Additional evidence in support of the role of the hypothalamus in the aging process comes from the observation that the levels of several hormones gradually decrease with age. The overall effect of this change is believed to be the loss of vigor, physical strength, and endurance that is typical in an aging human. Accordingly, many attempts have been made to reverse these effects with hormone therapies that include GH, estrogen, or testosterone supplements. While these therapies have alleviated some of the symptoms of old age, they have not been able to reverse the aging process. With our limited knowledge of the cell and the complexities of human physiology and endocrinology, there are real dangers associated with hormone therapies. Estrogen supplements can minimize bone thinning in menopausal women, but constant exposure to this hormone can lead to breast cancer. Similarly, androgen supplements in men can increase vigor and physical strength, but constant exposure to testosterone is known to be a leading cause of prostate cancer. Growth hormone supplements suffer from similar problems in that they can induce cancers; they can also lead to the development of bone deformations.

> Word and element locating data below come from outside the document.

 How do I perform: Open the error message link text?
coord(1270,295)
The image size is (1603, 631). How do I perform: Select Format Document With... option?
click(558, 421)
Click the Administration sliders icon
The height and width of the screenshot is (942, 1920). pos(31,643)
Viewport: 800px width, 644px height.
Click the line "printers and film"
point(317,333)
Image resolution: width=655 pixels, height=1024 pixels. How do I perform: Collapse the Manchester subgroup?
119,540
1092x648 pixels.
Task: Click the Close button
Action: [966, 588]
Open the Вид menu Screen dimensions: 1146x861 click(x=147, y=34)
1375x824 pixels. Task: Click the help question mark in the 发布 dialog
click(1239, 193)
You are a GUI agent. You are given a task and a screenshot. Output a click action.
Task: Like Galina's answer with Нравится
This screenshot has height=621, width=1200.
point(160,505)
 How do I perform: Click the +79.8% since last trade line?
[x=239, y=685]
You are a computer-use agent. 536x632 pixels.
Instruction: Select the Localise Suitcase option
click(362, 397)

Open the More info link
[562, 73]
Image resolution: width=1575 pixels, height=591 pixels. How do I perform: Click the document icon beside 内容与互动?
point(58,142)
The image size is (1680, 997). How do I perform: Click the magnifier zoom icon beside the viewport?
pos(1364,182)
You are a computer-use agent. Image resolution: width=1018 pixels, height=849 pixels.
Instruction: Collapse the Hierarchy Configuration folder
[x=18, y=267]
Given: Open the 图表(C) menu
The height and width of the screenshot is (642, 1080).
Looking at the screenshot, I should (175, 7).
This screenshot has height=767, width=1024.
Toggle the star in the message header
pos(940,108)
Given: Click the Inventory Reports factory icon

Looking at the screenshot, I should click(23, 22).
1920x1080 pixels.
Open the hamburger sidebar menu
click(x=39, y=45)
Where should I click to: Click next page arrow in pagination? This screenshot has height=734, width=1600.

Despite its great promise and the fact that it has generated some useful geriatric therapies, the hormonal disregulation or imbalance theory has failed to produce a definitive model of the aging process; nor have any of the hormonal therapies inspired by this theory been able to reverse the effects of age. Instead, the application of this theory, as with the other theories already discussed, merely allows a somewhat healthier old age, an effect that can also be obtained simply by eating well and getting lots of fresh air and exercise.
CONCLUDING REMARKS
With the exception of the age-related role of telomeres, all of the theories just described have been with us for more than 40 years, and during that time scientists have subjected those theories to thousands of experiments. The results have shown clearly that a disregulation of the endocrine system is a central feature of human aging, and that caloric restriction can increase the life span of several mammalian species, including the rhesus monkey. Molecular and genetic models of cellular senescence have been more difficult to pin down, but with the sequence of the human genome now available, the search for longevity genes is well under way, the results of which are expected to revolutionize our understanding of the aging process.